Wellington – New Zealand shied away from labeling China's treatment of its Uyghur Muslim minority genocide on Wednesday, once again leaving Wellington out of step with its more forthright Western allies.
Parliament unanimously passed a motion expressing "grave concern" at human rights abuses in Xinjiang province, but only after Prime Minister Jacinda Ardern's ruling Labour Party insisted any reference to genocide was scrubbed out.
Lawmaker Brooke van Velden said that, while allies such as the United States, Britain and Canada had called what was taking place genocide, it was "intolerable" that New Zealand refused to use the term to avoid upsetting its largest trading partner.
"The world is looking to us now to see what standard we are going to set — can the CCP (Chinese Communist Party) play us off as the weakest link in the Western Alliance," she said.
"We may face the threat of loss if we speak our mind, but we face a much greater danger if we don't."
At least one million Uyghurs and people from other mostly Muslim minorities have been held in camps in Xinjiang, according to rights groups, who accuse authorities of forcibly sterilizing women and imposing forced labor.
Van Velden, from the minor opposition ACT Party, received support on the genocide question from the Greens, who said it was "stunningly callous" to water down the condemnation of China's actions to maintain trade relations.
"It's absolutely morally indefensible and a breach of New Zealand's legal obligations," Greens MP Golriz Ghahraman said.
Foreign Minister Nanaia Mahuta told Parliament that New Zealand had raised its concerns about the situation in Xinjiang with China at the highest levels of government.
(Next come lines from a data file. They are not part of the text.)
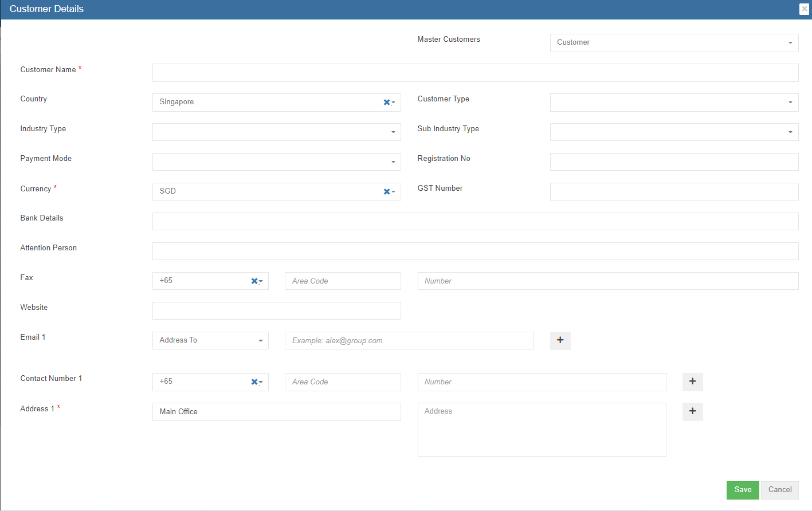
Task: Add another contact number with plus button
Action: point(692,382)
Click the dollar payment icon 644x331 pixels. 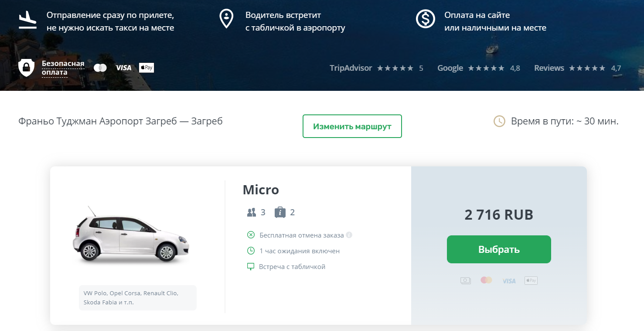click(x=425, y=19)
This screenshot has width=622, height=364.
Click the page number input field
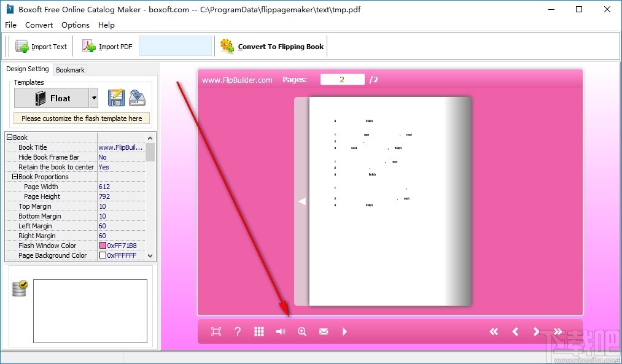pos(342,79)
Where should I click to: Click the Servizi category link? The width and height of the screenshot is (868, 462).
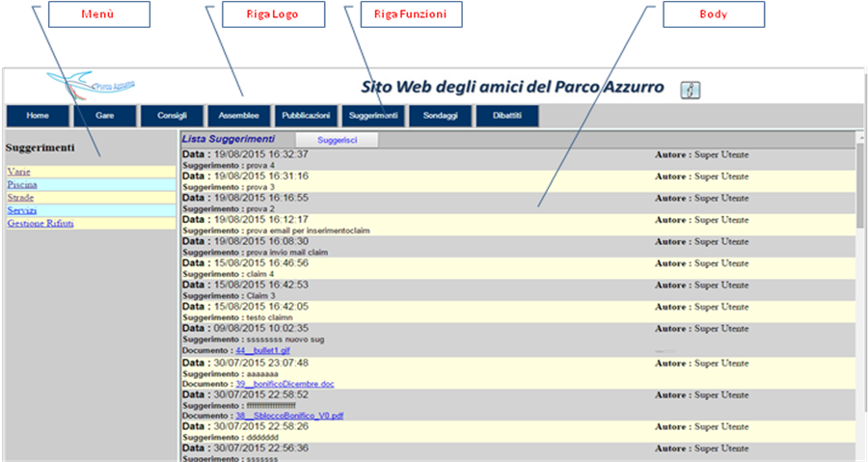coord(21,210)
But she said Wellington only recognized a genocide when it had been defined as such by international courts, citing the Holocaust, as well as atrocities in Rwanda and Cambodia.
"We have not formally designated the situation as constituting a genocide, this is not due to a lack of concern," she said.
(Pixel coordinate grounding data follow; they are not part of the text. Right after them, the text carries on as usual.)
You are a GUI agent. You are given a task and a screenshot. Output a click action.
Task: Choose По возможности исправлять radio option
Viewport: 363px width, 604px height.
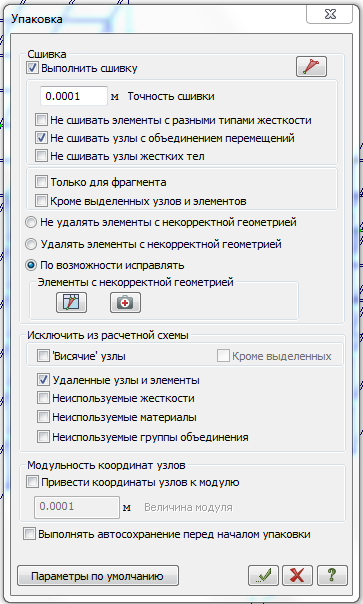pos(31,265)
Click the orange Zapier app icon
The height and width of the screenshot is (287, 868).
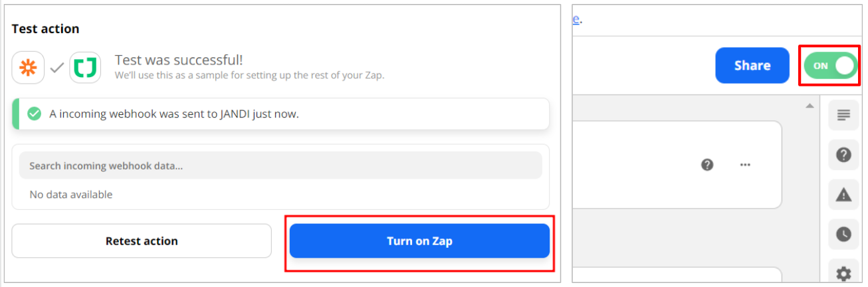[x=28, y=67]
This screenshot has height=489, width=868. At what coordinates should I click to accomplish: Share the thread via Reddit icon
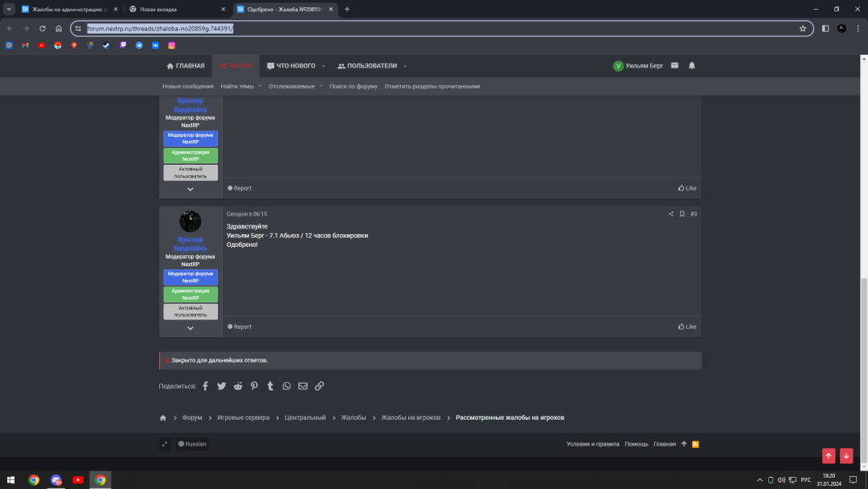pos(238,386)
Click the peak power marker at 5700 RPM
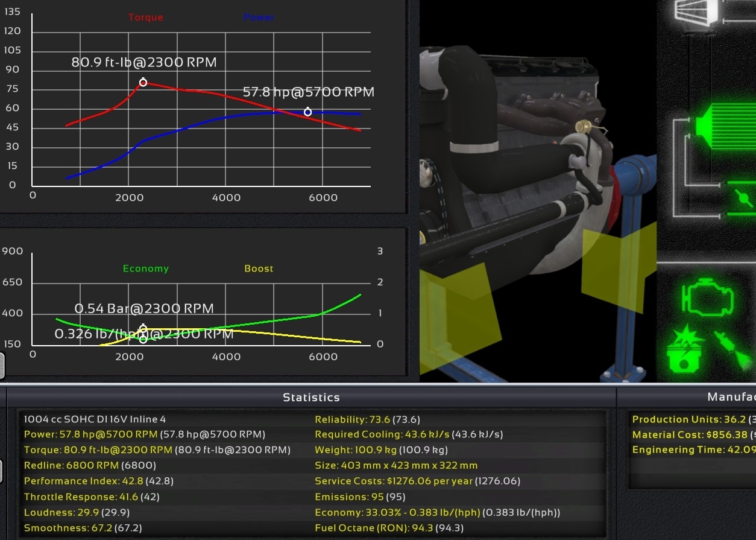This screenshot has height=540, width=756. pyautogui.click(x=307, y=112)
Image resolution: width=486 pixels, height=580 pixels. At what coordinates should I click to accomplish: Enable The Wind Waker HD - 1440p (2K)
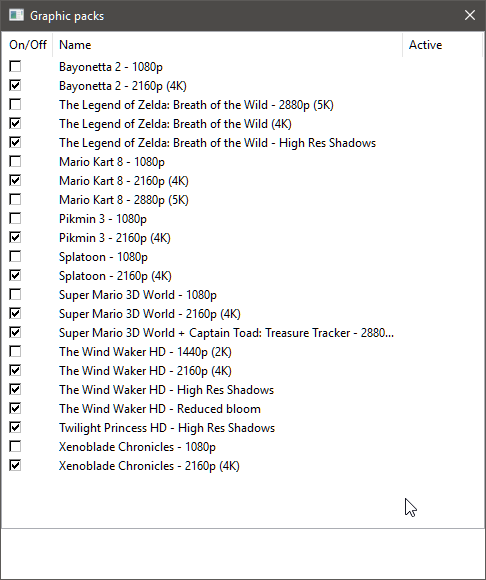[x=15, y=351]
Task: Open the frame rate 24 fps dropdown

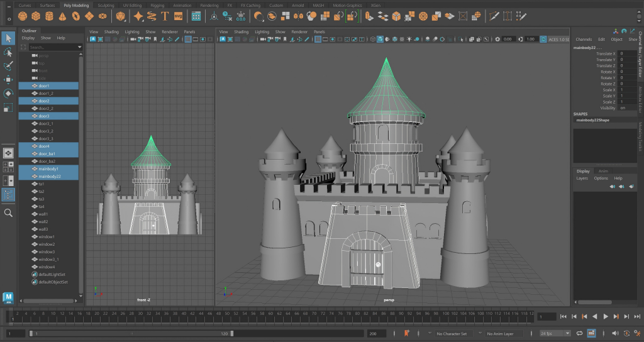Action: pos(555,333)
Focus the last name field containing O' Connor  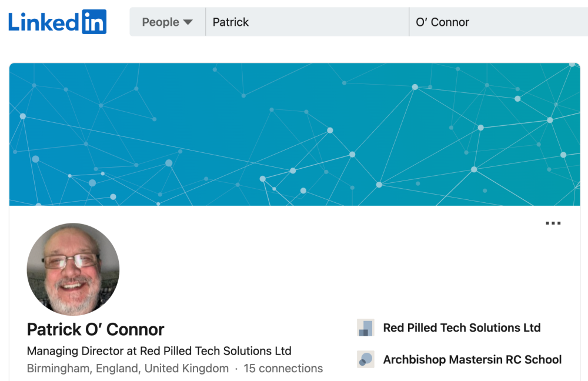point(499,22)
"Genocide is the gravest of international crimes and a formal legal determination should only be made following a rigorous assessment on the basis of international law."
Ardern this week conceded New Zealand's differences with China on human rights were becoming "harder to reconcile," but said her government would continue to point out areas of concern to Beijing.
Ardern's government has taken flak over its meek criticisms of China's rights record, leading to accusations New Zealand is a weak link in the U.S.-led Five Eyes intelligence network.
The Chinese Embassy in Wellington did not respond to a request for comment.